Here is the first one;
This is all about data growth. Yes, we expect an acceptable data growth with data warehousing but if it increases drastically, and if we need to continuously plug more and more storage, it indicates a necessity of MPP. We are not talking about megabytes or gigabytes but terabytes ore more. Can't we handle the situation just adding storage? Yes, it is possible but there will be definitely a limit on it. Not only that, the cost goes up too. We do not see this limitation with MPP and in a way, adding additional storage after the initial implementation might not be as expensive as SMP.

Here is the second;
If somebody talks about BI today, the aspect of Real-time or Near-Real-Time is definitely a concerned area. Traditional implementation of data warehouse manages this up to some extent but not fully, mainly because of the capacity, loading and complexity of the query. Generally, with Microsoft platform, we use SSIS for data loading and de-normalized, semi-normalized tables designed either as general tables or star/snowflake structured tables for holding data. Assume that user requests real-time data and same fact table that contains billions of records have to be accessed, then performance of the query might not be at the expected level. With MPP, since data can be distributed with multiple nodes, performance on data retrieval is definitely fast and real-time queries are efficiently handled.

Third one;
Traditional data warehouse requires structured, in other words known relational formatted data. However modern BI is not just based on this, data with unknown structures are not rare and often required for most of the analysis. How do we handle this? One data warehouse for known, structured data and another for unstructured data? Even though we maintain two data warehouses, how an analysis can be performed combining these two? Can traditional tools attached with exiting architecture be used for combining them efficiently, process them fast and produce required result? No, it is not possible, and it means it is high time for MPP. This does not mean that MPP handles all these area but it supports. MPP helps to process unstructured data much efficient than SMP and Microsoft platform allows to combine structured and unstructured data with user-friendly interface using its solution which based on MPP.

Here is the forth:
Mostly, we extracts data from on-premises data storage and traditional ETLing handles this well. However, data generation is not limited to on-premises applications with modern implementation, many important data is generated with cloud applications. In a way, this increases the load as well as the complexity. And sometime this changes traditional ETL into ELT. MPP architecture has capabilities to handle these complexities and improve the overall performance, hence this reason can be considered as another reason for moving from SMP to MPP.

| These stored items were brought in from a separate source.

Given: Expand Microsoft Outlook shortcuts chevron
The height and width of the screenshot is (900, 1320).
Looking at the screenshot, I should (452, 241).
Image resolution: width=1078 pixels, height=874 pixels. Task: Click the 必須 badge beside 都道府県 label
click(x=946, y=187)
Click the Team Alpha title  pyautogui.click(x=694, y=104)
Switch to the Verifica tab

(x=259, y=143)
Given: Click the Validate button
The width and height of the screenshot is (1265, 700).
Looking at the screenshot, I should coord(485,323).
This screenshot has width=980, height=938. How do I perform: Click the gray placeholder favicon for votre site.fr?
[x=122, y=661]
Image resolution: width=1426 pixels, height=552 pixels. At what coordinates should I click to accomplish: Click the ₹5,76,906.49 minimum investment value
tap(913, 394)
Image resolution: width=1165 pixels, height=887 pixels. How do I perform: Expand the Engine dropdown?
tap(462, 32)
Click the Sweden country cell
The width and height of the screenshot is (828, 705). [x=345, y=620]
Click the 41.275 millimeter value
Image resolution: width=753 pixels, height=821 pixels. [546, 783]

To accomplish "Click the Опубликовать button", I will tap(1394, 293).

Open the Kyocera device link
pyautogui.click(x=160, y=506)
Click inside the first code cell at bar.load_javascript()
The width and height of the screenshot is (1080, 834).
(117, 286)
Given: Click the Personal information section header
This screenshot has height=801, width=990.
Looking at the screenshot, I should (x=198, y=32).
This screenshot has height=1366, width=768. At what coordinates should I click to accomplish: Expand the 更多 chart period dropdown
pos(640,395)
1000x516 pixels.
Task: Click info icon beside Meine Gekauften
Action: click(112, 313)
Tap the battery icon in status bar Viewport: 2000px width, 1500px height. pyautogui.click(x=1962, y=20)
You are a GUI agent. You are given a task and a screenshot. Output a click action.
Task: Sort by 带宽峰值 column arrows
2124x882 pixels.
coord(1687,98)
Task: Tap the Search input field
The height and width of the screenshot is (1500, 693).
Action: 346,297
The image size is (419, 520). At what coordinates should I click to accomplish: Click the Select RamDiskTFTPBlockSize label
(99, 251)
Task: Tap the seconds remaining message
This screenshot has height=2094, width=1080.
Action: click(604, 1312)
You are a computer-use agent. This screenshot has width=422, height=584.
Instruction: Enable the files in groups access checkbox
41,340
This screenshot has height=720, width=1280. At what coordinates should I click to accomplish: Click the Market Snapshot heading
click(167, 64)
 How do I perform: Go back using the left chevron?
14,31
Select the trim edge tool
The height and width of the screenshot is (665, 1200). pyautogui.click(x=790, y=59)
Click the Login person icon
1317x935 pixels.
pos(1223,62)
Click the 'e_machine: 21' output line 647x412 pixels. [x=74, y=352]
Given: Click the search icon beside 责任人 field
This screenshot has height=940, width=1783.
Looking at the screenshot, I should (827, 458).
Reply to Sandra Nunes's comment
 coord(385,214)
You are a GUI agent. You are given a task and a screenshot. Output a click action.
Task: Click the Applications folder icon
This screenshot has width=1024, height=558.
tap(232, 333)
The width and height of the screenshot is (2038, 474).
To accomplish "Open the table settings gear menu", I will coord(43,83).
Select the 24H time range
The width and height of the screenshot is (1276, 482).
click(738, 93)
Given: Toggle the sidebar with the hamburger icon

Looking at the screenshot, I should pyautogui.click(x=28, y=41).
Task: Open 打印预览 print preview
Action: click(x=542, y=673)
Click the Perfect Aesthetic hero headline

There can be some more reasons, but I think these are the significant ones. Please comment if you see more on this.

2 comments:

James Christopher said...

Sounds like a very fine line before we swap from one solution to another to me. I would get a professional to come and analyse whether my business really needs to jump ship before making a decision.

Dinesh Priyankara said...

True, you always need another opinion before taking the decision. What I have seen is, many change this, just seeing the volume which is wrong for me :).